As someone who has studied Temporary Assistance for Needy Families (TANF) since it was implemented more than 20 years ago, I was eager to see how a discussion draft released by the chairman of the House Ways and Means Committee earlier this week would change the program.
TANF is a federal safety net program designed to assist needy children and their parents through various supports and “reduce dependency by promoting job preparation, work, and marriage,” among other purposes. Because it is administered through a block grant to states, states are given flexibility in how they spend TANF funds.
Over the years, states have spent a shrinking share of the funds on direct assistance to families, job training, and other activities to prepare parents for the workforce. In 2016, states spent less than half the block grant and related state funds on core benefits and services, including cash assistance, employment and training, and child care.
There is considerable bipartisan agreement that TANF could do more to support low-income children and to help parents support their families through good jobs. An initial reading of the draft language suggests three important implications for families and states:
1. Shifting focus to employment outcomes creates new incentives and potential unintended consequences.
The proposal would alter the measure by which states are evaluated, shifting the focus from documenting the “work participation rate” (the percentage of work-eligible participants engaged in work-related activities) to reporting on employment outcomes of participants after they exit the program.
The draft outlines an ambitious accountability system that would measure success based on the share of adults employed in an unsubsidized job in the second and fourth quarters after leaving TANF and their wages, as well as the share of youth completing high school or the equivalent. These proposed measures mirror those in workforce development programs under the Workforce Innovation and Opportunity Act (WIOA).
Using metrics focused on employment, rather than tracking hours spent on specific activities, would change incentives for states.
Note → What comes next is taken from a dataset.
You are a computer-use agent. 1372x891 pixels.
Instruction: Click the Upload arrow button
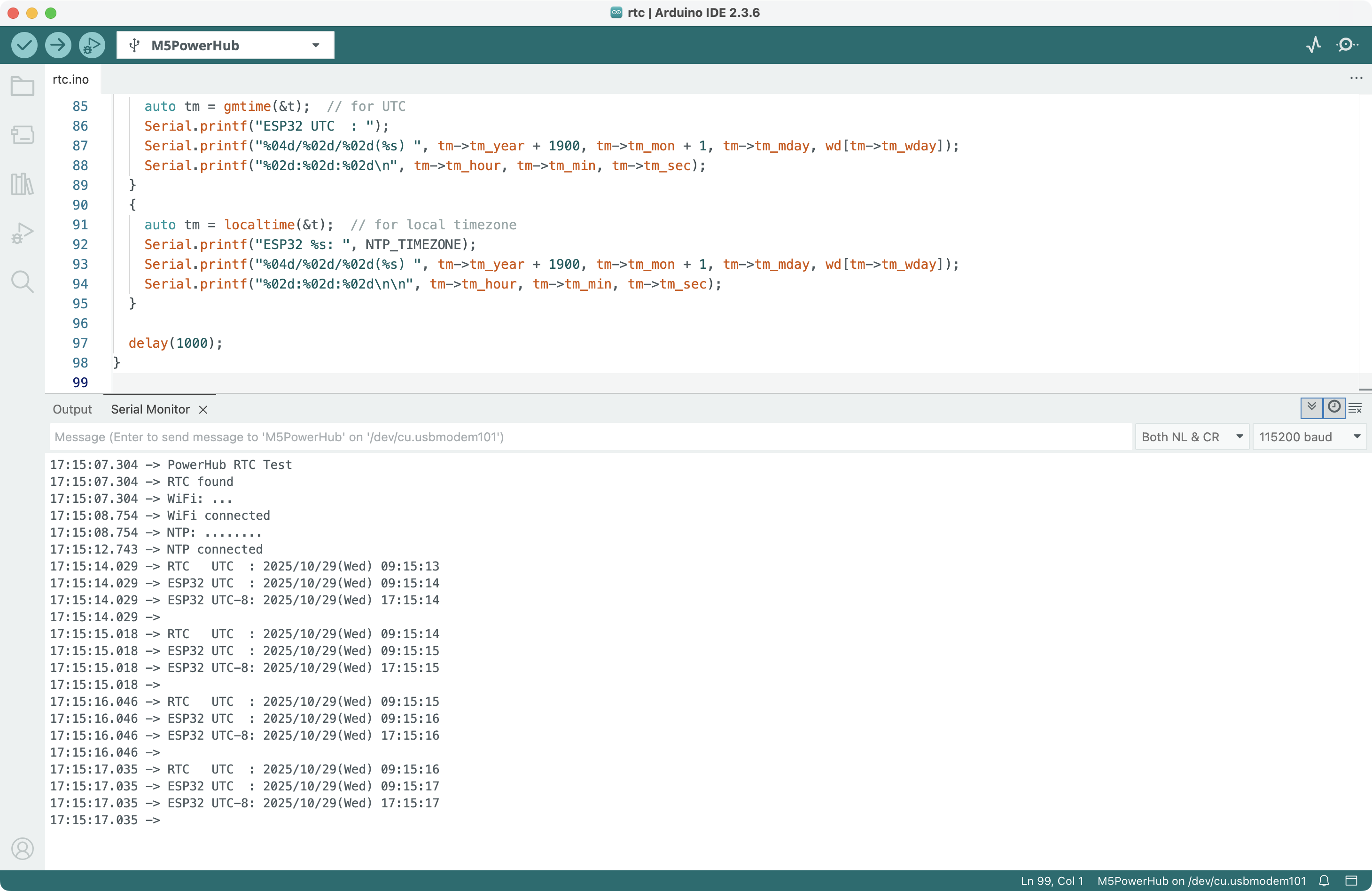(58, 45)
This change would, of course, increase the incentive for states to prepare people for sustained employment.
More subtly, holding states accountable for employment outcomes only after someone stops receiving TANF assistance could create an incentive to keep people on TANF until they are ready for a job they can keep, which could boost the material support given to families and their future employment prospects.
But this change could also provide incentives for states to not serve people with the greatest need or with barriers to employment, thereby cutting those families off from much-needed support. Comparing performance across states could reflect differences in state policy choices about whom to serve and for how long as much as it could reflect true differences in employment outcomes.
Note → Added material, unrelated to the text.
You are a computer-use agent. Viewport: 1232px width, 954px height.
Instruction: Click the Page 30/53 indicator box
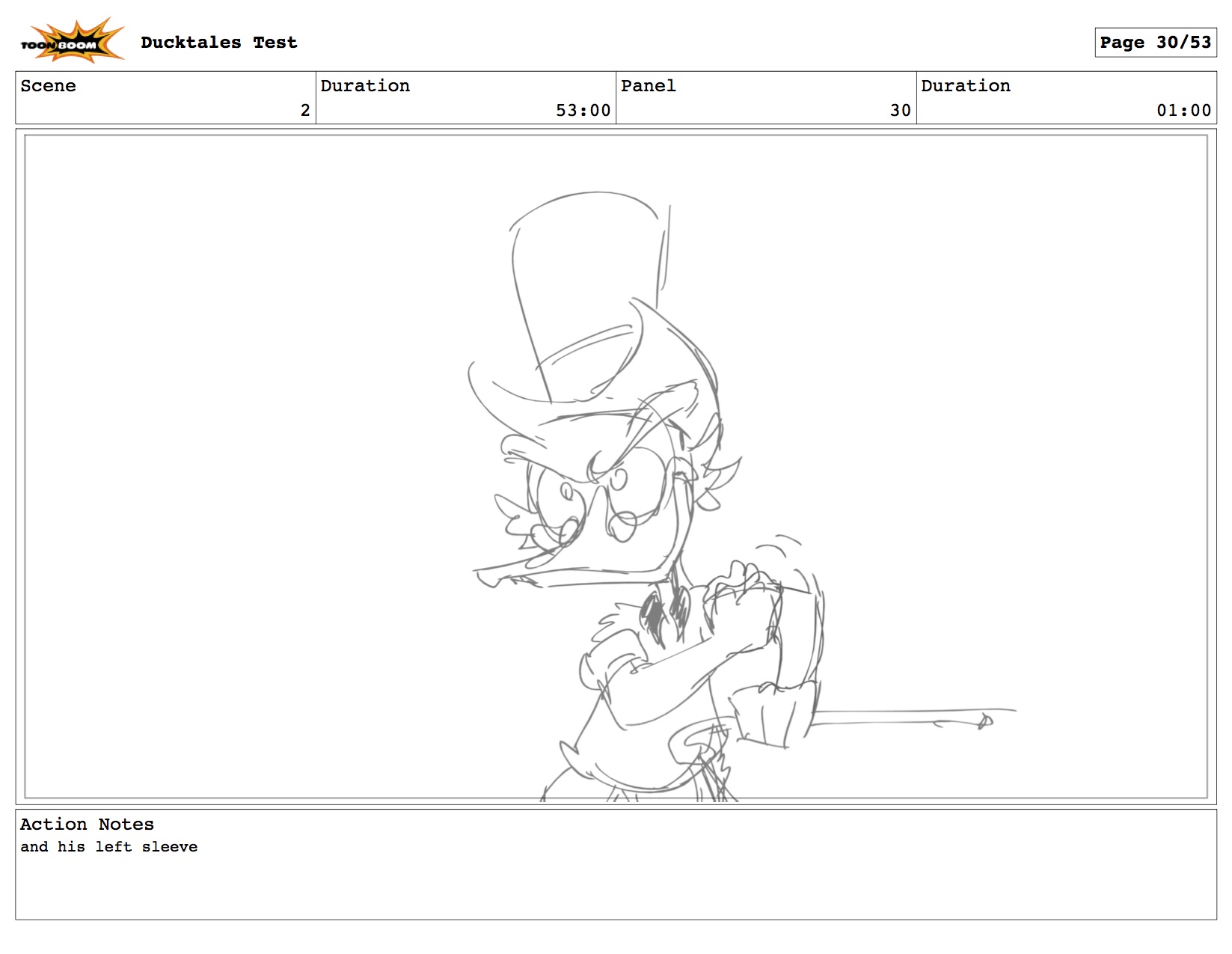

The proposal’s provision to adjust performance benchmarks based on characteristics of their TANF caseload and economic conditions could mitigate negative incentives for states. This approach would grant states flexibility in crafting their own definition of success.
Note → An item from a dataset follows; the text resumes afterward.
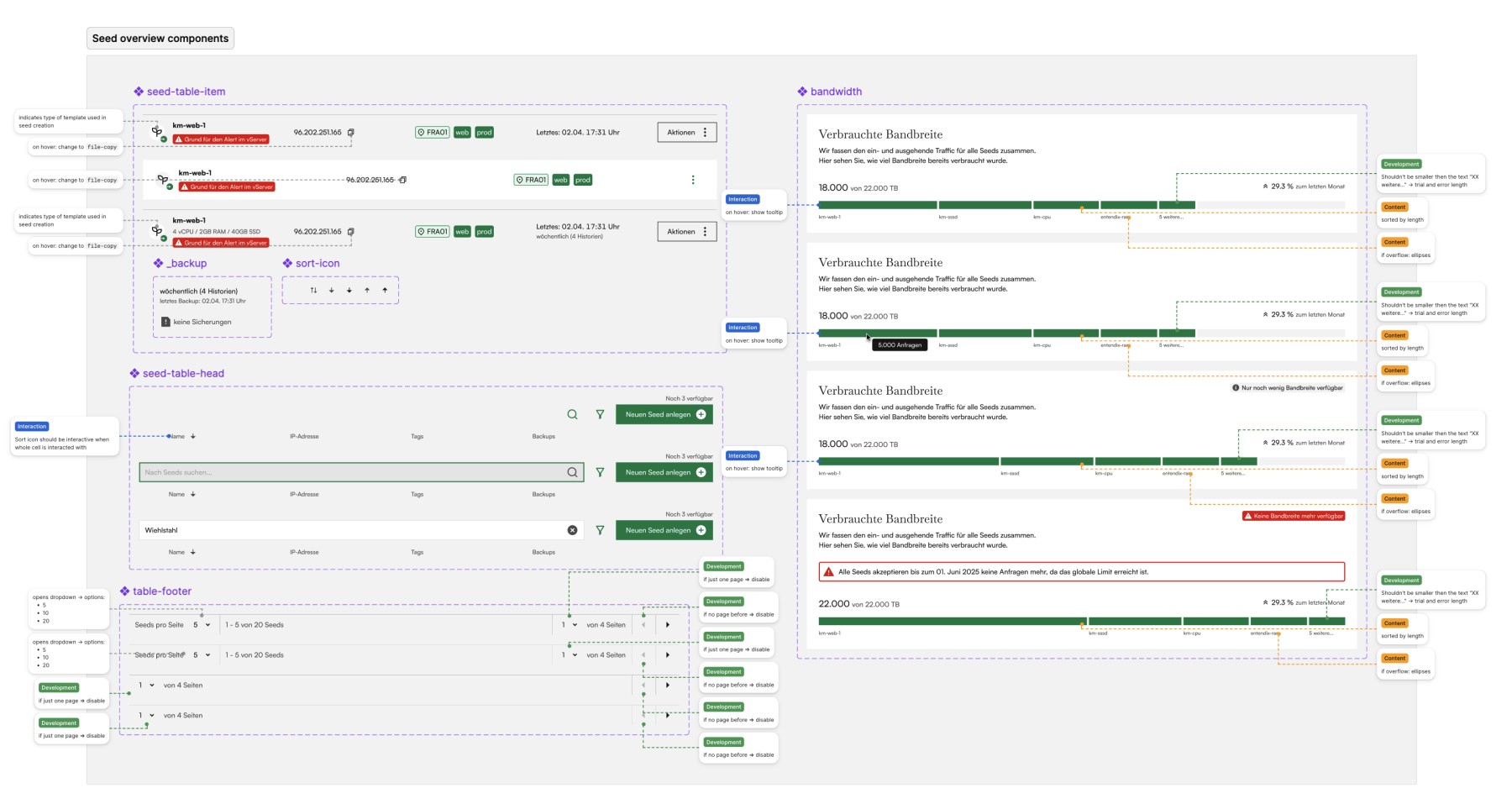This screenshot has height=809, width=1512.
Task: Click plant seed icon in the white highlighted row
Action: click(163, 180)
A big question about the proposed shift to measuring employment outcomes is how states will access employment and wage status data on people who have exited TANF. Currently, WIOA job centers are required to demonstrate employment outcomes of participants who have exited WIOA services and do so using wage record data that employers report to states as part of the unemployment insurance system.
But many state TANF programs don’t have access to these data, and the data may not include all former TANF recipients who got jobs because it excludes contract workers, who represent a growing share of the workforce.
2. Increasing flexibility in work activities could help families improve their skills but doesn’t reduce red tape.
The proposal aims to better support employment outcomes by assessing whether parents are ready to join the workforce and allowing a wider range of activities tailored to their needs to prepare them for work. The proposal also mandates they have personalized action plans with short-, medium-, and long-term goals.
This provision should come as a welcome change for state TANF administrators who have been frustrated by the limited set of work-readiness activities allowed by current law. But the provision doesn’t address administrators’ other chief complaint that states need to track and account for every hour people spend in work or work-preparation activities. The continued requirement for tracking engagement in addition to the personalized plans could add to states’ administrative burdens.
3. The revised funding approach could reduce spending on low-income children and families.
Although the bill seems to call for targeting all TANF funds toward families earning less than 200 percent of the federal poverty level, proposed changes to the TANF funding approach might reduce total spending on children and families in poverty. It’s worth noting that more than 70 percent of people receiving TANF are children.
Under current law, states receiving federal TANF block grant funds are required to continue spending a minimum specified amount of state “maintenance of effort” funds based on their historical state spending on welfare programs.
The proposal would reduce the amount states are required to spend toward maintenance of effort. It also converts 25 percent of the federal funding from a block grant to capped matching funds, which states can access only by spending state funds on cash assistance, work supports, and other core activities. This change leaves open the possibility that states could reduce their spending and pass up the federal matching funds.
In the proposal, the amount of federal matching funds each state could access would be based on a formula reflecting the number of children living in poverty in each state. This would shift funds away from states that historically invested more in supporting low-income families and toward those that invested less. It is unclear whether the states that historically invested less in low-income families would now opt to invest the additional state funds that would be required to access the full federal match.
What’s next for TANF?
As my colleague Nisha Patel noted in her testimony before the Ways and Means Subcommittee on Human Resources, any change to TANF must keep its eyes on the prize: reducing child poverty. Only 1.4 million families with children receive income support from TANF, even though 8 million families with children live in poverty.
Lawmakers debating provisions to reauthorize TANF for the next five years should consider the incentives and the unintended consequences in policy proposals aimed at modernizing the program.